Secretary of State John Kerry visited the Peace Memorial in Hiroshima on Monday, making him the highest-ranking U.S. official to visit the site since the U.S. dropped an atomic bomb there at the end of World War II.

Kerry didn't apologize for the U.S. attacks on Hiroshima and Nagasaki in 1945, as some Japanese activists have pushed for. He did honor those who died in the bombings, NPR's Elise Hu reports.

On the visit, Kerry toured the peace museum and laid a wreath at the monument to the attack, The Associated Press reports.

The memorial is located where the city's political and commercial center used to be, as NPR's Eyder Peralta reported for our Newscast unit. "After the bombing, the Japanese decided to make it a symbol of disarmament," Eyder says.
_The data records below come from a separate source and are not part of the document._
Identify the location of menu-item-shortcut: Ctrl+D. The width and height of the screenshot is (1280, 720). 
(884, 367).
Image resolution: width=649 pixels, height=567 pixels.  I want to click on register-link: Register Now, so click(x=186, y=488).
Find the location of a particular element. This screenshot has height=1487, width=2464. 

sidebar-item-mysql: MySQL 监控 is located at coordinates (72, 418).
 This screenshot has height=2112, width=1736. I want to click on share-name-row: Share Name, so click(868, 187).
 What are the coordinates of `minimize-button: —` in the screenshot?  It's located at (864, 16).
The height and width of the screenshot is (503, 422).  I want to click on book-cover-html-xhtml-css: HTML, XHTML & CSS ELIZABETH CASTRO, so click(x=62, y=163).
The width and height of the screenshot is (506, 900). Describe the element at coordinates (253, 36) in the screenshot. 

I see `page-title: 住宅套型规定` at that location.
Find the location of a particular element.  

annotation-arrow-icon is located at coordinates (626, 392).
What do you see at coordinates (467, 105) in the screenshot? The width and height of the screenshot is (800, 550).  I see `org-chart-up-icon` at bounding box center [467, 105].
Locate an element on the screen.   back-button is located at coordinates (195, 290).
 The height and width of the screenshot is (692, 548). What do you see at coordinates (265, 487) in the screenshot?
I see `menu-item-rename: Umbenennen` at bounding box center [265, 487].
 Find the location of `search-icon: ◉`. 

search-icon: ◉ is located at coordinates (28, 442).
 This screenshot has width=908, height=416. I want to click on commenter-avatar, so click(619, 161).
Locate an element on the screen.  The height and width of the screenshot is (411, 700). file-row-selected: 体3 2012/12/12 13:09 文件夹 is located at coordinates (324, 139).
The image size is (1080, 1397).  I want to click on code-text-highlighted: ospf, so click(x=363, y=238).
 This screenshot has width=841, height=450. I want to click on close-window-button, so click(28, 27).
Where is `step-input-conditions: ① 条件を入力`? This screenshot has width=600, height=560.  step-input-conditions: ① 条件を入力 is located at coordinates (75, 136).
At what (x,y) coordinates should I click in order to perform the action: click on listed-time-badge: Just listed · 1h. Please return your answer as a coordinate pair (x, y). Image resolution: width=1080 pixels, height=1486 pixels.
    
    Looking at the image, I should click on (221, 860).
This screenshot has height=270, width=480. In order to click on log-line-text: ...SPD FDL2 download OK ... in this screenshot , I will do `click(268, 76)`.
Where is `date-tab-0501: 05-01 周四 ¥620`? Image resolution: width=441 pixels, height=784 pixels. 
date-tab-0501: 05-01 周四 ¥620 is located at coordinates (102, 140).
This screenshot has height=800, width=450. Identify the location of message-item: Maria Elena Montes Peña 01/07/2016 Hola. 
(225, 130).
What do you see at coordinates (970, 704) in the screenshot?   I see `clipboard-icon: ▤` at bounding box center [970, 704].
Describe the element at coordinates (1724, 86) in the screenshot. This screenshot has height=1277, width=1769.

Afterward, the AP writes, the secretary of state described the emotional visit for reporters:

" 'It is a stunning display, it is a gut-wrenching display,' he told reporters of the museum tour, recounting exhibits that showed the bomb, the explosion, the 'incredible inferno' and mushroom cloud that enveloped Hiroshima on August 6, 1945. 'It tugs at all of your sensibilities as a human being. It reminds everybody of the extraordinary complexity of choices of war and what war does to people, to communities, countries, the world.'

"Kerry urged all world leaders to visit, saying: 'I don't see how anyone could forget the images, the evidence, the recreations of what happened.' "

President Obama is said to be considering making a trip to see the site himself when he's in Japan next month for the G-7 summit.